Monday, October 29, 2012

Confederates in the Election?

Has everybody out there read Tony Horwitz's Confederates in the Attic? It's still a relevant study of Civil War reenactors (who tend to like impersonating Confederates because imitations of their gear are cheap'n'grungy), with some side glances at race relations (among non-reenactors, because Civil War reenacting tends to be a White thing) and an occasional glimpse of how present-time politics relates to the nineteenth-century politics of the Civil War.

Bottom line: any way you want to relate, when you go back that far into history, you can probably tie your current beliefs to the historical issues somehow.
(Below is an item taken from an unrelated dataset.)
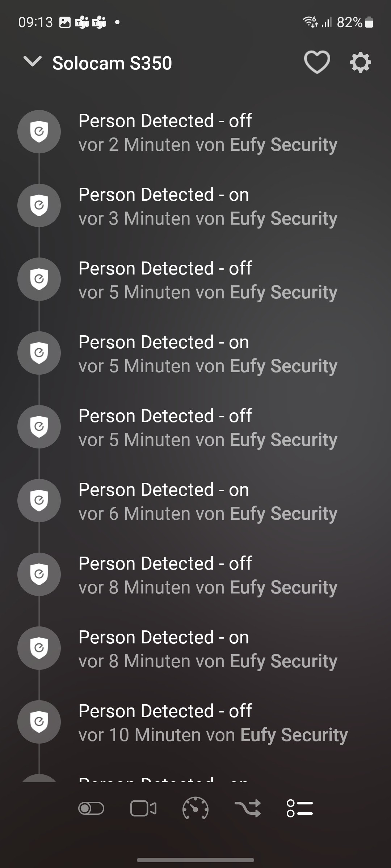Tap the battery 82% status indicator

tap(355, 22)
The goal of Confederates in the Attic was not to explain everything about the Southern States, then or now, but to explain the kind of thing you're likely to encounter if you get into Civil War reenacting. Which is quite a panorama. Horwitz finds most to say about a devoted method actor (whose photo adorns the book jacket) whose concern is primarily with getting every detail, from buttons to the precise position of fallen soldiers, as accurate as possible.

Along the way, of course, he meets Twilight-Zone-dwelling "Children of the Confederacy" who defy General Lee's and President Davis's orders and teach their children to hate Yankees. And present-time conservatives who like the Confederacy's historic focus on individual rights. And also present-time "liberals" who like the Confederacy's opposition to Big Business, which, in 1860, was mostly located in the North.

But check out Mytheos Holt's take on Andrew Sullivan's interpretation of the election:

http://www.theblaze.com/stories/andrew-sullivan-if-romney-wins-virginia-florida-the-confederacy-is-back/

This web site officially likes Ilikepeople's comment. Amidst the Southern-States-bashing trollery, there are actually several comments that make sense, but Ilikepeople's is the best.